◆ **Problem details**: Could you report every line from the entries that includes the word "cell"?

*** Begin section ***

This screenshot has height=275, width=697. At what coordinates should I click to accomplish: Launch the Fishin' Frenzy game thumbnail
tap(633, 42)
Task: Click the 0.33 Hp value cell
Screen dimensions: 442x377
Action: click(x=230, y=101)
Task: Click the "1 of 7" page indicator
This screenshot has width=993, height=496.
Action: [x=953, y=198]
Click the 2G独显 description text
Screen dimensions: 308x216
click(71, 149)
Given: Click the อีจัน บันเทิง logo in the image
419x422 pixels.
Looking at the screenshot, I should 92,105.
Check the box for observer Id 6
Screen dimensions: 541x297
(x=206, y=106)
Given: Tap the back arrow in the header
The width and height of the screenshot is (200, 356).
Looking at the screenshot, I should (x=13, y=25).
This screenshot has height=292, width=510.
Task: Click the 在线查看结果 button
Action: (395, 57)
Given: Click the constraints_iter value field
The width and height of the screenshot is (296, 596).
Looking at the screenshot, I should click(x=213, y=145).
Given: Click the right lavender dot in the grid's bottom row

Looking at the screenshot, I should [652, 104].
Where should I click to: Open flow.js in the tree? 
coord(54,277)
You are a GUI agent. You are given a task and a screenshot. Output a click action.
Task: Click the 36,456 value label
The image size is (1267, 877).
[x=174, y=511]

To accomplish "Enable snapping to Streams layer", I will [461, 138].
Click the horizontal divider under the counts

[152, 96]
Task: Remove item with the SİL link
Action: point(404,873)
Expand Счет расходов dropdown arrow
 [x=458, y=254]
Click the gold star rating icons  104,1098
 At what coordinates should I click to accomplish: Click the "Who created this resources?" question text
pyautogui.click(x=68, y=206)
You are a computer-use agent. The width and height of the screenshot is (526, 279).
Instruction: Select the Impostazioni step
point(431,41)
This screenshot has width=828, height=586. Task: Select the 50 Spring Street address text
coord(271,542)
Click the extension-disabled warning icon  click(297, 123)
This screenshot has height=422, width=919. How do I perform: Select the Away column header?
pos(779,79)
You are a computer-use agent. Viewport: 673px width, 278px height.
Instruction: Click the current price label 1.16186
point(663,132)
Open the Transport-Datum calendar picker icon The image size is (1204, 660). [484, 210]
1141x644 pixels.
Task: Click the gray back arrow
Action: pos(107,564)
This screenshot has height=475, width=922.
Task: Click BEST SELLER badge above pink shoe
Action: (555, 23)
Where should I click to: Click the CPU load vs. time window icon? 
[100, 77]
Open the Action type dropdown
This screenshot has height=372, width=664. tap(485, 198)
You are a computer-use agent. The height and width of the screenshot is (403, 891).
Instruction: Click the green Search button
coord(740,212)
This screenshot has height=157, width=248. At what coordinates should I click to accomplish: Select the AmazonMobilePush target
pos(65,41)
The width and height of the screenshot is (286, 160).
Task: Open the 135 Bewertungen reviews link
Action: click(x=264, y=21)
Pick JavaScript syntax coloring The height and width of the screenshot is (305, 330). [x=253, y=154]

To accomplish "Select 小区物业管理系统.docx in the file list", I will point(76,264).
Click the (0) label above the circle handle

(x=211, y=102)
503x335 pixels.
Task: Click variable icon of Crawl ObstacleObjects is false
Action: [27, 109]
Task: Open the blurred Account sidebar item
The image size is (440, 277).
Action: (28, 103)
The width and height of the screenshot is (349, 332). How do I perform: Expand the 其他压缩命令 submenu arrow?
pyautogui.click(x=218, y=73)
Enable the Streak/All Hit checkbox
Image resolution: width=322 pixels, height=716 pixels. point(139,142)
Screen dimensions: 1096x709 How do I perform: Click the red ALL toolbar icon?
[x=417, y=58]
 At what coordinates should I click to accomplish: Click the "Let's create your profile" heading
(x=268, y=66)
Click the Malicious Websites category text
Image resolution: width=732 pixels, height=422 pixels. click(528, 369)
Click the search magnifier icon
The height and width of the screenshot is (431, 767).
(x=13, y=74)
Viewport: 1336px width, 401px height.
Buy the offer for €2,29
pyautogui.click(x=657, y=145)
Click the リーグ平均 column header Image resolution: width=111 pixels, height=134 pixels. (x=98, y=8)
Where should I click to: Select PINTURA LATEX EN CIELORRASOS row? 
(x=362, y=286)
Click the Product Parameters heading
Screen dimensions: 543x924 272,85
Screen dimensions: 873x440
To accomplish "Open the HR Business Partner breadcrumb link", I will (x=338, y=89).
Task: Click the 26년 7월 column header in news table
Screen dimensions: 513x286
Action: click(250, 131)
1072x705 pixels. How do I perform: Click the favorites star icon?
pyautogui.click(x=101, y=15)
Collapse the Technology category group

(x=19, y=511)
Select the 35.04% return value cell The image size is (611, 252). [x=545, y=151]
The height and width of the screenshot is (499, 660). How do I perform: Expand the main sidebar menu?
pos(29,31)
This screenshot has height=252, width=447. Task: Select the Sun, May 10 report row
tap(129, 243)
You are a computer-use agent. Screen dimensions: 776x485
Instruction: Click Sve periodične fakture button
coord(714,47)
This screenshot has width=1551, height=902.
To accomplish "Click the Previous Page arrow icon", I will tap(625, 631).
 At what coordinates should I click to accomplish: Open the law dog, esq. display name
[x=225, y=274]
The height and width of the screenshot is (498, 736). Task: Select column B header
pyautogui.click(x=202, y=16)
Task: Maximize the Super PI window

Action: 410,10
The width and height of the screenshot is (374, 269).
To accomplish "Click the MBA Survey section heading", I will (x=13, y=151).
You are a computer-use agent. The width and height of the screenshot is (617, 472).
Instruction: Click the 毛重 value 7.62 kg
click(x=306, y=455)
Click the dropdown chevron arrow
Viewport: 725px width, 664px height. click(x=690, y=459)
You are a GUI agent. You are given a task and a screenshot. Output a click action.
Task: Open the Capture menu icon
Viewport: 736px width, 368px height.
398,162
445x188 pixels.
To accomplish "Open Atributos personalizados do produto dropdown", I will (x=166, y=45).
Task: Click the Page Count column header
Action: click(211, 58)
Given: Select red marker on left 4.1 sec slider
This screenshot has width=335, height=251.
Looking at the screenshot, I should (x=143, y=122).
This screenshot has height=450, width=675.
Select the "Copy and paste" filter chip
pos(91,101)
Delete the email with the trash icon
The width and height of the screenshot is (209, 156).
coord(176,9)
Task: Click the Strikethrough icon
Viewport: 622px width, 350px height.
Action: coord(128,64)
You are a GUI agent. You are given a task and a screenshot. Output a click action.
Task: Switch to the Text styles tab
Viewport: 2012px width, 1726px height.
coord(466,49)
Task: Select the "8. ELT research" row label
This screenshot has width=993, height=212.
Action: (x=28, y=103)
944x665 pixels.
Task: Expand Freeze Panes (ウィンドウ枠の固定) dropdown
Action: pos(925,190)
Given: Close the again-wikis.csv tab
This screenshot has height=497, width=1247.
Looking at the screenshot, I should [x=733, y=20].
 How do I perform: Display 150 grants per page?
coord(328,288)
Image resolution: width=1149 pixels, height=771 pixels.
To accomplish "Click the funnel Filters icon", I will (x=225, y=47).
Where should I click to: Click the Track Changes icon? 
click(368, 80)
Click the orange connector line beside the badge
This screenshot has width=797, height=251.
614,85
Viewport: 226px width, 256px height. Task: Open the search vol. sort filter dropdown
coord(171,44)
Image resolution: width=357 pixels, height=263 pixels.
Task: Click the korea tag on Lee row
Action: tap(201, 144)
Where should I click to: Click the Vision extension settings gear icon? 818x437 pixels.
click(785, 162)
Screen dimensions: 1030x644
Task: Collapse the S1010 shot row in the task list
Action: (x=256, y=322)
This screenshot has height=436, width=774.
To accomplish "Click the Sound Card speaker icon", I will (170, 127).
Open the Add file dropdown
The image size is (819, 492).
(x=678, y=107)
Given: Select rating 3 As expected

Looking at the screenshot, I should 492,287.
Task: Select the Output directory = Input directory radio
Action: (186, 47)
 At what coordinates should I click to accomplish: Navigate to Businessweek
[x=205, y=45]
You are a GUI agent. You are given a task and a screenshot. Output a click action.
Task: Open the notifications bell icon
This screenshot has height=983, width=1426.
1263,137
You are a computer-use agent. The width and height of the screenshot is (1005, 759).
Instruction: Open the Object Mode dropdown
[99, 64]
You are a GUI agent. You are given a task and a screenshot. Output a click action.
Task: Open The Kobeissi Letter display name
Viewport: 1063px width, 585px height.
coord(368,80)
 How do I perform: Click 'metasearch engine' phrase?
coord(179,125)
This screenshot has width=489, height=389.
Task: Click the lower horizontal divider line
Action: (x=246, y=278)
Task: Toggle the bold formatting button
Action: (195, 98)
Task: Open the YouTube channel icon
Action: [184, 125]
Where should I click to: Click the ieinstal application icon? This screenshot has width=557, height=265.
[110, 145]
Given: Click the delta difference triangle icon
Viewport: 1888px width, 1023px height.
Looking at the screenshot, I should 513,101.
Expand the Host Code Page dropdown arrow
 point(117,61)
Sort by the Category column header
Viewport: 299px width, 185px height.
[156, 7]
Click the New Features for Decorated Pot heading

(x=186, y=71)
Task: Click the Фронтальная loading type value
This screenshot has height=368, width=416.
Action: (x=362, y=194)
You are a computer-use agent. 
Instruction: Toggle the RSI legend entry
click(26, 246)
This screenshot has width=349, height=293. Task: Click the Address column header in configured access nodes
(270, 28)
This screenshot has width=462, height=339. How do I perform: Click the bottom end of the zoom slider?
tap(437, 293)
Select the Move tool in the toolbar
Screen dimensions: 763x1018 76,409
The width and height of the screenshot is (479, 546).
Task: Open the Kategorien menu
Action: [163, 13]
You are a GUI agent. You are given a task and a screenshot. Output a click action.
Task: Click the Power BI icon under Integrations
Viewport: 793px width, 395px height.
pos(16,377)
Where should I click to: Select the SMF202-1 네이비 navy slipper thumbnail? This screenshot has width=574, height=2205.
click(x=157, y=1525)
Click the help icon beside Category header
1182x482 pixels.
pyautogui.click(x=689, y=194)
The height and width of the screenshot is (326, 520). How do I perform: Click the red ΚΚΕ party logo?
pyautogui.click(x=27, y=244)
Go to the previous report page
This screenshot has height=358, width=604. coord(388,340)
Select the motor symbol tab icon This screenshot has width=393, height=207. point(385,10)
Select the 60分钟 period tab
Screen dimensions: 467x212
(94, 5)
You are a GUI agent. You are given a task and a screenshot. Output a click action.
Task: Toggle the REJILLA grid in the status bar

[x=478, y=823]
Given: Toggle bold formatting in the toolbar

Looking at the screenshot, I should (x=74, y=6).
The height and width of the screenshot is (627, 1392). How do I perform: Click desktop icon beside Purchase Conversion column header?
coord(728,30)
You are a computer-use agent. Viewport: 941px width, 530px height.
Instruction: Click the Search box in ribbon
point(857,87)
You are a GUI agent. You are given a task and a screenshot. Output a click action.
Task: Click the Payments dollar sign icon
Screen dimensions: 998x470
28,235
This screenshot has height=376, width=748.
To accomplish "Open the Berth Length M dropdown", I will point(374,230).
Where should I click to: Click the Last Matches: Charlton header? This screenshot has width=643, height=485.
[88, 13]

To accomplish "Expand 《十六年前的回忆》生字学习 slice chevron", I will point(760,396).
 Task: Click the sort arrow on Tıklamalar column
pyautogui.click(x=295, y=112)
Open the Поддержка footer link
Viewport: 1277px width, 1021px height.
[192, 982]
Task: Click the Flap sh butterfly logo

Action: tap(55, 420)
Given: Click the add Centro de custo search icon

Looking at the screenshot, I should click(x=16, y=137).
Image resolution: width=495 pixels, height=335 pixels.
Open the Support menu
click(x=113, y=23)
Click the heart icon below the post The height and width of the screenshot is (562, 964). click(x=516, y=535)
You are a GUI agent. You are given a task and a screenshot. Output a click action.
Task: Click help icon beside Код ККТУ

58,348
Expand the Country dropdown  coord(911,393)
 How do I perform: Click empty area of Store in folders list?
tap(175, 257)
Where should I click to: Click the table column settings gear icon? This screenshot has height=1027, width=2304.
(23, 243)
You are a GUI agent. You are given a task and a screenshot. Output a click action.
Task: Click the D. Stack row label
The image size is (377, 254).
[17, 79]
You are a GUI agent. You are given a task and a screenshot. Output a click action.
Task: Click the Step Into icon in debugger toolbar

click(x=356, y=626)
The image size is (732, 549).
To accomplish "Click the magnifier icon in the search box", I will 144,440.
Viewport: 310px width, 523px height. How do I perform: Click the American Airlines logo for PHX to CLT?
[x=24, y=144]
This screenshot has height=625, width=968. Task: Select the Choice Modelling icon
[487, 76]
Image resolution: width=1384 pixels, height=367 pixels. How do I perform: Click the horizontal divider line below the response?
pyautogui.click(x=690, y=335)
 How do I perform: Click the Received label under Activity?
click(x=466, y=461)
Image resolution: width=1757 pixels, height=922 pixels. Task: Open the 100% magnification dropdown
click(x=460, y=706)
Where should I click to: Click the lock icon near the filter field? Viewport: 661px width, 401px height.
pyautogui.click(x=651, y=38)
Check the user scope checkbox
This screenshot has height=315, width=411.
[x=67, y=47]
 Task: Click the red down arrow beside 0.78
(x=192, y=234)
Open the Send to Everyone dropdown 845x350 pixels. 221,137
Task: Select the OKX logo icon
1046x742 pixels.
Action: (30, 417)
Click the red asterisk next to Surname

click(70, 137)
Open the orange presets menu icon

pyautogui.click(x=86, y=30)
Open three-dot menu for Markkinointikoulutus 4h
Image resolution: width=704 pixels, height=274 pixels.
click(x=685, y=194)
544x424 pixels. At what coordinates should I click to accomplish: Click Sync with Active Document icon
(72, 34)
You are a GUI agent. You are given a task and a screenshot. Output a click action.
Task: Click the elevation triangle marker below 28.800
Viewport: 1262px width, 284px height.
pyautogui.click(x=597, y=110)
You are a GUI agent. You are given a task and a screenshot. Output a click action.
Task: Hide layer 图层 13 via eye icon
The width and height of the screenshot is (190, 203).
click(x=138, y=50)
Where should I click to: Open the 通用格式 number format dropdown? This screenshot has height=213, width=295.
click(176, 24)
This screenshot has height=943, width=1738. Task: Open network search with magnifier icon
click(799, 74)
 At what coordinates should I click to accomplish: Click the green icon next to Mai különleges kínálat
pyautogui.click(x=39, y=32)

*** End section ***

◆ **Solution to this exercise**:
Task: Click the 0.33 Hp value cell
Select the 35.04% return value cell The image size is (611, 252). [x=545, y=151]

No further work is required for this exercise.